### Problem
The expected result is the segment of the entries that begins with the line containing "This screenshot has height=483, width=796." and ends with the last line, copied verbatim.

(Stored data)
Segment Open

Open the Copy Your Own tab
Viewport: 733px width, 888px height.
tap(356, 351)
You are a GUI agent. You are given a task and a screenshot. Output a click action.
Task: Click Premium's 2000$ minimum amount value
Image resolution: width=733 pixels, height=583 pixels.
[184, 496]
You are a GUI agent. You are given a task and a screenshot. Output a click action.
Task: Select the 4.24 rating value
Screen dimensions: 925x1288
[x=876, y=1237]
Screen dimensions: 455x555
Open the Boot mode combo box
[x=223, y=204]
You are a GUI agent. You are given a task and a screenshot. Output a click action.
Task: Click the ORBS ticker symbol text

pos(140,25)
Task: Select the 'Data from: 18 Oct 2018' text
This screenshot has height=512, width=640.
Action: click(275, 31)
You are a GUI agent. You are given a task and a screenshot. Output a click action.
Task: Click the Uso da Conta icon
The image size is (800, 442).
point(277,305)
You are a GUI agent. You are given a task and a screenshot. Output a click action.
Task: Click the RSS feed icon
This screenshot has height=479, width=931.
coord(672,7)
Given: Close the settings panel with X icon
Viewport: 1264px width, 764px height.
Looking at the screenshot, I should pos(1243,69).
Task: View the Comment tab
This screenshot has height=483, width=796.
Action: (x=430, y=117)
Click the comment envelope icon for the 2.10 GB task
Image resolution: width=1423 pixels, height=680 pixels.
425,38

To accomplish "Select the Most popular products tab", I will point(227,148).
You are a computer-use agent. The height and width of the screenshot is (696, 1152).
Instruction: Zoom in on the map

Segment Closed

### Your response
This screenshot has height=483, width=796.
Action: (x=430, y=117)
Click the comment envelope icon for the 2.10 GB task
Image resolution: width=1423 pixels, height=680 pixels.
425,38

To accomplish "Select the Most popular products tab", I will point(227,148).
You are a computer-use agent. The height and width of the screenshot is (696, 1152).
Instruction: Zoom in on the map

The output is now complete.